An enterprise is considered to control the composition of the board of directors of a company, if it has the power,
without the consent or concurrence of any other person, to appoint or remove all or a majority of directors of
that company.
An enterprise is deemed to have the power to appoint a director if any of the following conditions is satisfied:
(a) A person cannot be appointed as director without the exercise in his favor by that enterprise of such a power
as aforesaid; or
(b) A persons appointment as director follows necessarily from his appointment to a position held by him in that
enterprise; or
(c) The director is nominated by that enterprise; in case that enterprise is a company, the director is nominated
by that company/subsidiary thereof.
Significant Influence refers to:
An enterprise is considered to have a substantial interest in another enterprise if that enterprise owns, directly or
indirectly, 20 per cent or more interest in the voting power of the other enterprise. Similarly, an individual is
considered to have a substantial interest in an enterprise, if that individual owns, directly or indirectly, 20 per
cent or more interest in the voting power of the enterprise.
Significant influence may be exercised in several ways, for example, by representation on the board of directors,
participation in the policy making process, material inter-company transactions, interchange of managerial
personnel, or dependence on technical information. Significant influence may be gained by share ownership,
statute or agreement. As regards share ownership, if an investing party holds, directly or indirectly through
intermediaries, 20 per cent or more of the voting power of the enterprise, it is presumed that the investing party
does have significant influence, unless it can be clearly demonstrated that this is not the case.

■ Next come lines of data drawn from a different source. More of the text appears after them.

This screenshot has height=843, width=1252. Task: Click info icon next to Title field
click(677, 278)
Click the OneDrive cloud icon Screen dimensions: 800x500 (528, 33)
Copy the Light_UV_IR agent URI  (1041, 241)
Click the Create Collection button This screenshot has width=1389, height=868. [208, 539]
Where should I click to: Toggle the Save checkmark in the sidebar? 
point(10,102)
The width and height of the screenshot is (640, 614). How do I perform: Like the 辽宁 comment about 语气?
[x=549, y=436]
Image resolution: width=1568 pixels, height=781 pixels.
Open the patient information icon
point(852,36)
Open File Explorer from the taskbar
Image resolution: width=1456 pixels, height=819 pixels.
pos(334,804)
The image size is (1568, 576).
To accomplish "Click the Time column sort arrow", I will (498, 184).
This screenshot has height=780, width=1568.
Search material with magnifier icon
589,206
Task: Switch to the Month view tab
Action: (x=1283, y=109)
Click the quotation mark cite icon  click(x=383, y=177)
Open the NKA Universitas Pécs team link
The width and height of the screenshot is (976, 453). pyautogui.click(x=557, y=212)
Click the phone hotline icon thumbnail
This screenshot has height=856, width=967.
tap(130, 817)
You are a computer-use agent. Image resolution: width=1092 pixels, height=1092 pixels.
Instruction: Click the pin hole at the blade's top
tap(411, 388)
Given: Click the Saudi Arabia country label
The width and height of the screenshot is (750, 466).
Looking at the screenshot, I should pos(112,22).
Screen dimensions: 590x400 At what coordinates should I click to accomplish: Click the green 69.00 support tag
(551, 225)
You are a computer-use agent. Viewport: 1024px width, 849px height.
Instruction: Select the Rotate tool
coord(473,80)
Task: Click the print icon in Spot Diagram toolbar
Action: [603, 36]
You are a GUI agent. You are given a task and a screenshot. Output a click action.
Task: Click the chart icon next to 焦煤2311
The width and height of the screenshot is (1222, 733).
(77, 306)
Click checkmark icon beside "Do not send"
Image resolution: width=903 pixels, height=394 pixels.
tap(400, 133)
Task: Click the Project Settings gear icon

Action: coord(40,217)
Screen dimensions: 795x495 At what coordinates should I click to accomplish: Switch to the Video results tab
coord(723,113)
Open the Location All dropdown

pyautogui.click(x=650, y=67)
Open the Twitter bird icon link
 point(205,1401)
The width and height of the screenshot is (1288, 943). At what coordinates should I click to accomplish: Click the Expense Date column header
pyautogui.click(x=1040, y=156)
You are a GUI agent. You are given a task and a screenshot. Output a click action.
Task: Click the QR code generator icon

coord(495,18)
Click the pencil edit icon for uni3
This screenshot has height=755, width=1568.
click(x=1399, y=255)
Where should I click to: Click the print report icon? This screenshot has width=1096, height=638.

Conversely, if the
investing party holds, directly or indirectly through intermediaries, less than 20 per cent of the voting power of
the enterprise, it is presumed that the investing party does not have significant influence, unless such influence
can be clearly demonstrated. A substantial or majority ownership by another investing party does not necessarily
preclude an investing party from having significant influence.